Goals >>
1. Reproduce part of the passage on contemplating death word for word, beginning at the words "Contemplating death doesn’t" and stopping after the words "alive RIGHT NOW.".
2. Answer these questions using the passage on contemplating death:
(a) Whom did the writer watch speak to a Bhutanese monk?
(b) What loses its grip once we stop buffering ourselves from death?
(c) What does contemplating death do to our morning coffee?

Passage to read >>
= = =

I get it. It’s profoundly unsettling to think that everything we are—our memories, our relationships, our inner worlds—will simply stop. It’s not just our fear of pain or the unknown. It’s the erasure that unnerves us.
As I watched Smith speak to that Bhutanese monk, it was clear to me. The problem isn’t death itself. It’s the energy we spend trying to outrun it.
So, even though it’s obvious, let’s say it again. Each of us will die. Not someday in the abstract, but actually. No exception. No workaround.
The art is to make this a portal to liberation. Once we stop buffering ourselves from death, it clears the clutter and exposes what matters. Petty grievances lose their grip. Delayed dreams start to feel urgent. The people we love become more vivid, more necessary, and more present in our lives.
Contemplating death doesn’t shrink life. It enlarges it. It makes our morning coffee taste a little better. It makes the sunlight on a wall feel like a small miracle. It reminds us that the conversation we’ve been putting off might be worth having today. It prompts us to feel grateful, knowing how quickly everything can disappear.
Let the thought of your own finitude sit beside you today. Not as a threat, but as a companion. Let it moisten your appetite for the ordinary yet EXTRAORDINARY fact that you are alive RIGHT NOW.
This is not a morbid discipline. It’s a beginning.

= = =

Excerpted data >>

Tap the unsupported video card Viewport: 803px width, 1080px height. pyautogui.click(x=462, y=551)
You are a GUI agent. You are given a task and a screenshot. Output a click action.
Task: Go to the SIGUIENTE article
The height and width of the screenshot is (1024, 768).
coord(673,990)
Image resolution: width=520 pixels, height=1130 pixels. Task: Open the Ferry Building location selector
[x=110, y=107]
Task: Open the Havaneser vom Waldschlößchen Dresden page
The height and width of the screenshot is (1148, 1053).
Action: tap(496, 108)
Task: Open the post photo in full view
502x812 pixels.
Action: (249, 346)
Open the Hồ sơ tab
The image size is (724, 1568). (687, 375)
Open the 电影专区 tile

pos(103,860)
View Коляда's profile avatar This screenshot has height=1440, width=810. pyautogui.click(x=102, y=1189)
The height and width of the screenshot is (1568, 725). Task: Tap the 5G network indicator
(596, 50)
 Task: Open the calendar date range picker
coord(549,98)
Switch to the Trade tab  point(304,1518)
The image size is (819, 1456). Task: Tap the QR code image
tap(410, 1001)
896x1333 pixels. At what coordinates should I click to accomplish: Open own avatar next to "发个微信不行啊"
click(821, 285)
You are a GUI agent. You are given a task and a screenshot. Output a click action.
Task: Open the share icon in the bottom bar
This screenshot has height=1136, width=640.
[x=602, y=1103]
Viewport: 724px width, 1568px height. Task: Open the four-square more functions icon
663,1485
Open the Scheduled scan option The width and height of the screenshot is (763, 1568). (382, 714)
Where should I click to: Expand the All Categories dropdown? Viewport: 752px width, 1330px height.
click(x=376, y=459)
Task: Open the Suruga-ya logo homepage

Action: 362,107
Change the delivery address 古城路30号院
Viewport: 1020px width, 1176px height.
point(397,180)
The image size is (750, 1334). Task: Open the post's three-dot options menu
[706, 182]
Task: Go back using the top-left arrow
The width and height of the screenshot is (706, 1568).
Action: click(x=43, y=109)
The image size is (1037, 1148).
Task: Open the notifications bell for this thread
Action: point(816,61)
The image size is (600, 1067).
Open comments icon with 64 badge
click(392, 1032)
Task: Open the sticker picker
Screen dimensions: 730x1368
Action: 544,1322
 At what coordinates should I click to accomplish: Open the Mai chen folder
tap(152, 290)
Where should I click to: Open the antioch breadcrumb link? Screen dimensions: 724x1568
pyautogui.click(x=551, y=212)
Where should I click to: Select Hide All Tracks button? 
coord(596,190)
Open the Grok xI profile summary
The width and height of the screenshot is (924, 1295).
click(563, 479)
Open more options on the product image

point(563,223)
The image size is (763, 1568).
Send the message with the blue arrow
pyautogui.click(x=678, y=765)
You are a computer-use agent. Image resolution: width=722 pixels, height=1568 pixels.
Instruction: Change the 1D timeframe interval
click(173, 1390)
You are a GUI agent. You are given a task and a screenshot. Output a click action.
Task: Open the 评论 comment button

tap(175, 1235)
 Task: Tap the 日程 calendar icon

= = =

Answers in order >>
1.
Contemplating death doesn’t shrink life. It enlarges it. It makes our morning coffee taste a little better. It makes the sunlight on a wall feel like a small miracle. It reminds us that the conversation we’ve been putting off might be worth having today. It prompts us to feel grateful, knowing how quickly everything can disappear.
Let the thought of your own finitude sit beside you today. Not as a threat, but as a companion. Let it moisten your appetite for the ordinary yet EXTRAORDINARY fact that you are alive RIGHT NOW.

2.
(a) Smith
(b) Petty grievances
(c) It makes it taste a little better.